• **WORK ORDER**:
Copy out the data so that nothing differs from the original.

[MATERIALS PROVIDED Boundary: Start]

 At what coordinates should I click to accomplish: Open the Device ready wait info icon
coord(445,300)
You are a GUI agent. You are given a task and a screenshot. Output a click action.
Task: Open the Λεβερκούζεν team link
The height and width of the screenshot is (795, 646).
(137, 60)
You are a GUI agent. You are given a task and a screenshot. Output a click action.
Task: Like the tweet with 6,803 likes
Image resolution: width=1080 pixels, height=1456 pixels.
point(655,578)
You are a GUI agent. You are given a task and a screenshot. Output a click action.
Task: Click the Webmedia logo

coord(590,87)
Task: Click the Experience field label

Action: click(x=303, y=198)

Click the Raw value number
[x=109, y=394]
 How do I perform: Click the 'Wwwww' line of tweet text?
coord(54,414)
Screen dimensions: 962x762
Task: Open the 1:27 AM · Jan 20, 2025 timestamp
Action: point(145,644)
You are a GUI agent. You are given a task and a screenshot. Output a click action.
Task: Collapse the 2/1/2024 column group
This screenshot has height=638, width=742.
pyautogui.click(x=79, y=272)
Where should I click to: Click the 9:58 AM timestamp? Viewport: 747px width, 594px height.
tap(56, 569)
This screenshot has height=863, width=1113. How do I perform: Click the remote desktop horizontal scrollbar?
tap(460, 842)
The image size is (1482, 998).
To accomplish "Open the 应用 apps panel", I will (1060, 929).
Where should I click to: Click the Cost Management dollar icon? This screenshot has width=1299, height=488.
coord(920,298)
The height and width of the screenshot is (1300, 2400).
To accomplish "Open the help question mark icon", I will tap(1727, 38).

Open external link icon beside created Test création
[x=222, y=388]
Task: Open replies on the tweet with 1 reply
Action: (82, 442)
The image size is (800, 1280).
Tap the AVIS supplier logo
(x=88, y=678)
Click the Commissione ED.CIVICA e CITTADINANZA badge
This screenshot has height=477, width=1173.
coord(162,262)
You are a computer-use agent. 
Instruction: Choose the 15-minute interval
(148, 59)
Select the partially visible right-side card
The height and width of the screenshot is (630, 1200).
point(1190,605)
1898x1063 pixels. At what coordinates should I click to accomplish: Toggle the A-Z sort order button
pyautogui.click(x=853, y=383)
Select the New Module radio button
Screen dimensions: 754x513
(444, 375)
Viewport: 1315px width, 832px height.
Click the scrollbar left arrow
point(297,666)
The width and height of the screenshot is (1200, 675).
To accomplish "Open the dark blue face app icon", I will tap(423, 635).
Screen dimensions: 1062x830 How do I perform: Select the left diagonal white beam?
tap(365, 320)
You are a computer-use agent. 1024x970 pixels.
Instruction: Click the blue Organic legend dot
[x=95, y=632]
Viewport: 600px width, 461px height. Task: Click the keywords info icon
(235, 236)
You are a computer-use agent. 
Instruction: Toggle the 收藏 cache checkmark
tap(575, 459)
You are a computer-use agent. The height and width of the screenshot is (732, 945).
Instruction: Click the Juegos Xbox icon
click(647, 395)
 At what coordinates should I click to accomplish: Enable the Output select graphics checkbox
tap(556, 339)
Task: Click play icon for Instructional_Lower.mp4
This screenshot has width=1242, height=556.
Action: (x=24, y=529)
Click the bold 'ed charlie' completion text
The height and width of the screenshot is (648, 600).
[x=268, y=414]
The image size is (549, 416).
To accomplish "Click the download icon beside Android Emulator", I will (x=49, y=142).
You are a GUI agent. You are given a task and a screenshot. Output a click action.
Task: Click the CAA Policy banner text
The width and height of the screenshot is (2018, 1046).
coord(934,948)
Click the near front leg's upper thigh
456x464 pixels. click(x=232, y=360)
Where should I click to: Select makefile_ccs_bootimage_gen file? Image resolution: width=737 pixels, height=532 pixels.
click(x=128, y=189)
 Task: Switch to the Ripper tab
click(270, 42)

[MATERIALS PROVIDED Boundary: End]

• **RESPONSE TO THIS TASK**:
 At what coordinates should I click to accomplish: Open the Device ready wait info icon
coord(445,300)
You are a GUI agent. You are given a task and a screenshot. Output a click action.
Task: Open the Λεβερκούζεν team link
The height and width of the screenshot is (795, 646).
(137, 60)
You are a GUI agent. You are given a task and a screenshot. Output a click action.
Task: Like the tweet with 6,803 likes
Image resolution: width=1080 pixels, height=1456 pixels.
point(655,578)
You are a GUI agent. You are given a task and a screenshot. Output a click action.
Task: Click the Webmedia logo

coord(590,87)
Task: Click the Experience field label

Action: click(x=303, y=198)

Click the Raw value number
[x=109, y=394]
 How do I perform: Click the 'Wwwww' line of tweet text?
coord(54,414)
Screen dimensions: 962x762
Task: Open the 1:27 AM · Jan 20, 2025 timestamp
Action: point(145,644)
You are a GUI agent. You are given a task and a screenshot. Output a click action.
Task: Collapse the 2/1/2024 column group
This screenshot has height=638, width=742.
pyautogui.click(x=79, y=272)
Where should I click to: Click the 9:58 AM timestamp? Viewport: 747px width, 594px height.
tap(56, 569)
This screenshot has height=863, width=1113. How do I perform: Click the remote desktop horizontal scrollbar?
tap(460, 842)
The image size is (1482, 998).
To accomplish "Open the 应用 apps panel", I will (1060, 929).
Where should I click to: Click the Cost Management dollar icon? This screenshot has width=1299, height=488.
coord(920,298)
The height and width of the screenshot is (1300, 2400).
To accomplish "Open the help question mark icon", I will tap(1727, 38).

Open external link icon beside created Test création
[x=222, y=388]
Task: Open replies on the tweet with 1 reply
Action: (82, 442)
The image size is (800, 1280).
Tap the AVIS supplier logo
(x=88, y=678)
Click the Commissione ED.CIVICA e CITTADINANZA badge
This screenshot has height=477, width=1173.
coord(162,262)
You are a computer-use agent. 
Instruction: Choose the 15-minute interval
(148, 59)
Select the partially visible right-side card
The height and width of the screenshot is (630, 1200).
point(1190,605)
1898x1063 pixels. At what coordinates should I click to accomplish: Toggle the A-Z sort order button
pyautogui.click(x=853, y=383)
Select the New Module radio button
Screen dimensions: 754x513
(444, 375)
Viewport: 1315px width, 832px height.
Click the scrollbar left arrow
point(297,666)
The width and height of the screenshot is (1200, 675).
To accomplish "Open the dark blue face app icon", I will tap(423, 635).
Screen dimensions: 1062x830 How do I perform: Select the left diagonal white beam?
tap(365, 320)
You are a computer-use agent. 1024x970 pixels.
Instruction: Click the blue Organic legend dot
[x=95, y=632]
Viewport: 600px width, 461px height. Task: Click the keywords info icon
(235, 236)
You are a computer-use agent. 
Instruction: Toggle the 收藏 cache checkmark
tap(575, 459)
You are a computer-use agent. The height and width of the screenshot is (732, 945).
Instruction: Click the Juegos Xbox icon
click(647, 395)
 At what coordinates should I click to accomplish: Enable the Output select graphics checkbox
tap(556, 339)
Task: Click play icon for Instructional_Lower.mp4
This screenshot has width=1242, height=556.
Action: (x=24, y=529)
Click the bold 'ed charlie' completion text
The height and width of the screenshot is (648, 600).
[x=268, y=414]
The image size is (549, 416).
To accomplish "Click the download icon beside Android Emulator", I will (x=49, y=142).
You are a GUI agent. You are given a task and a screenshot. Output a click action.
Task: Click the CAA Policy banner text
The width and height of the screenshot is (2018, 1046).
coord(934,948)
Click the near front leg's upper thigh
456x464 pixels. click(x=232, y=360)
Where should I click to: Select makefile_ccs_bootimage_gen file? Image resolution: width=737 pixels, height=532 pixels.
click(x=128, y=189)
 Task: Switch to the Ripper tab
click(270, 42)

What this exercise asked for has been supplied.